**Problem:**
Quote the lines from the one containing "Screen dimensions: 673x941" through the one containing "Action: 127,25", inclusive, without the pictures.

**Extracted records:**
──────────
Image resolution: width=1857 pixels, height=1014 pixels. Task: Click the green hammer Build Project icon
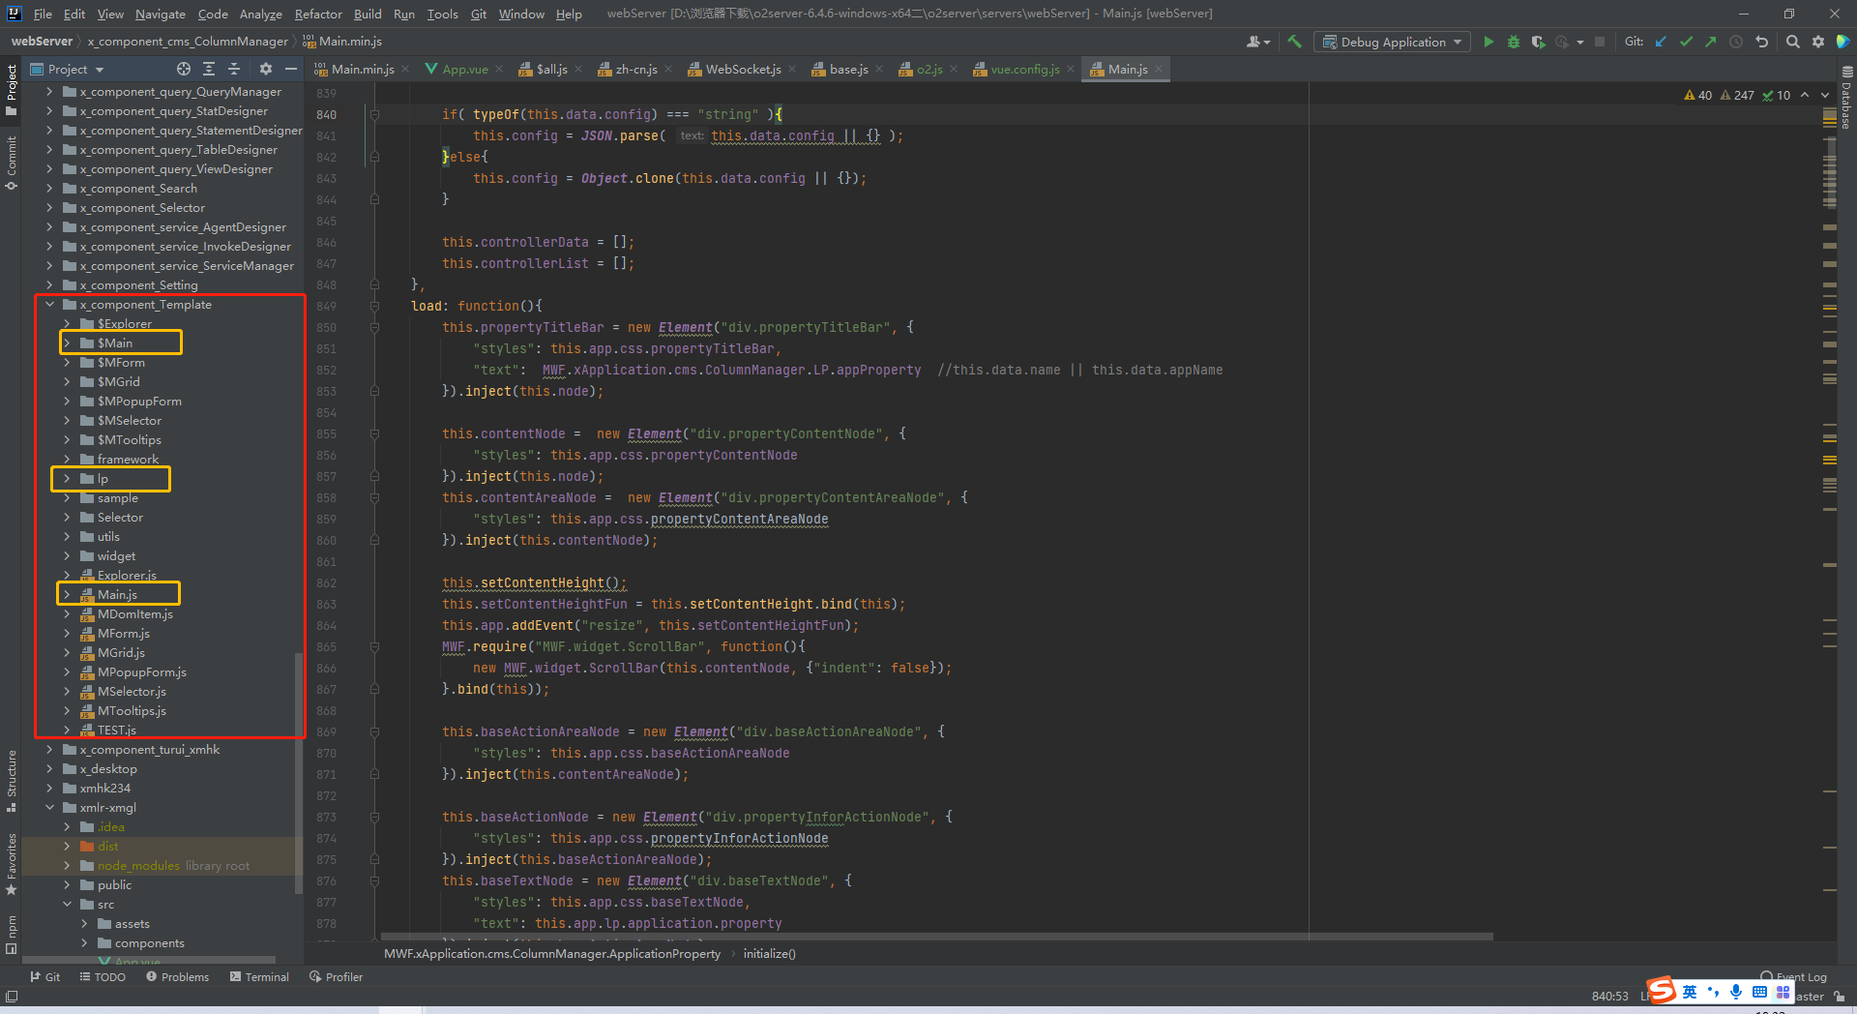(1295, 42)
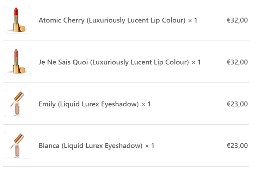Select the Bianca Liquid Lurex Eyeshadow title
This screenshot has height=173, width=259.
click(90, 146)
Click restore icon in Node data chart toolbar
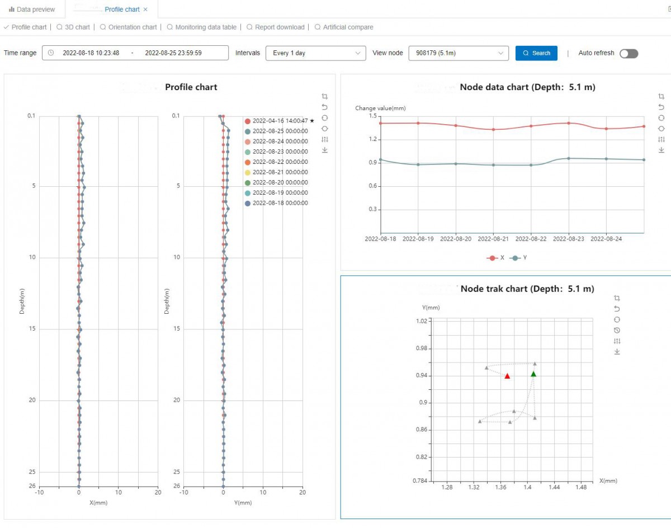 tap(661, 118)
──────────
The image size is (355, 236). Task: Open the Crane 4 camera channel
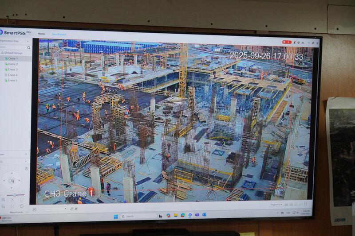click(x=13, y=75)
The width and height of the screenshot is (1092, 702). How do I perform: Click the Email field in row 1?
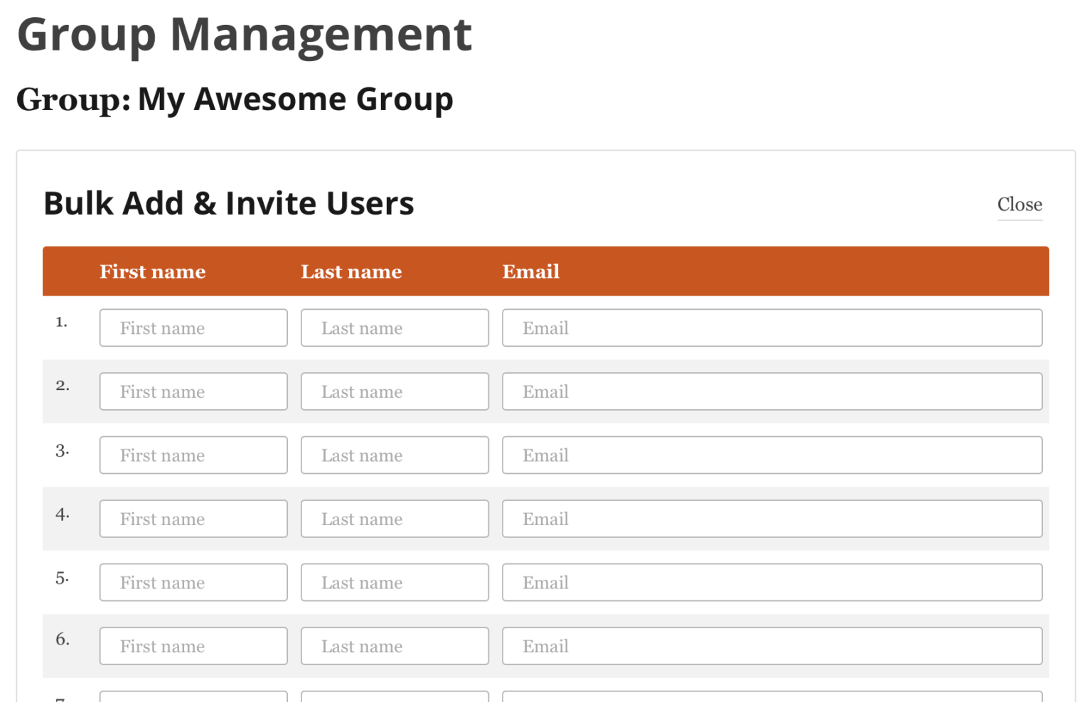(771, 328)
──────────
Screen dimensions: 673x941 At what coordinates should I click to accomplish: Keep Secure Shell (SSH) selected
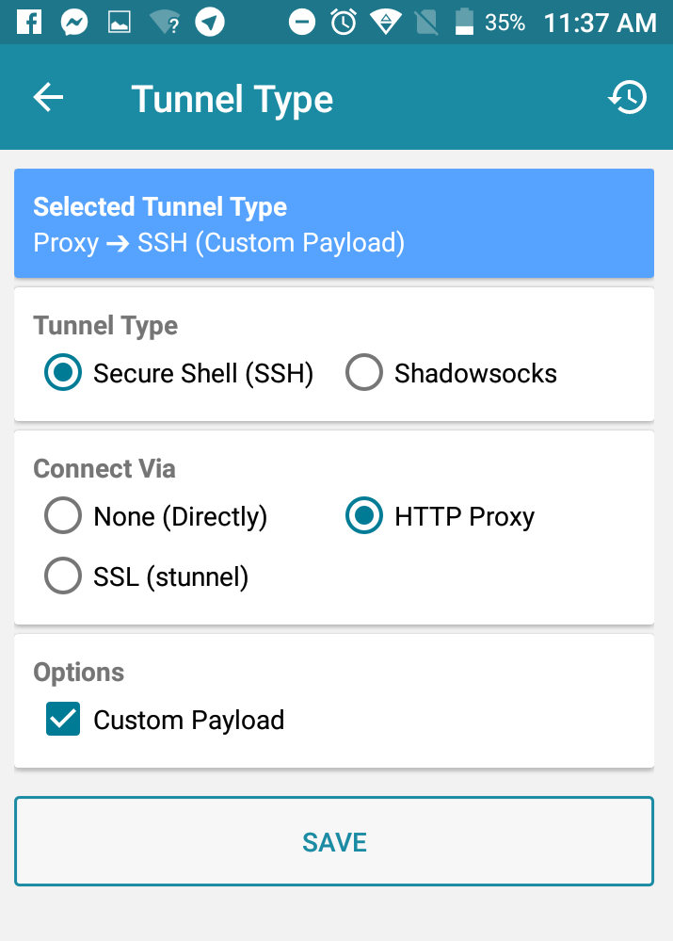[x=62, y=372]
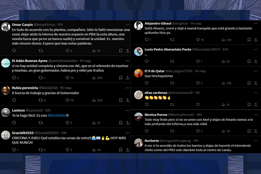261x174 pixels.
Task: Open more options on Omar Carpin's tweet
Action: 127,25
──────────
**Final result:**
Screen dimensions: 673x941 At what coordinates should I click to accomplish: Keep Secure Shell (SSH) selected
[x=62, y=372]
261x174 pixels.
Task: Open more options on Omar Carpin's tweet
Action: 127,25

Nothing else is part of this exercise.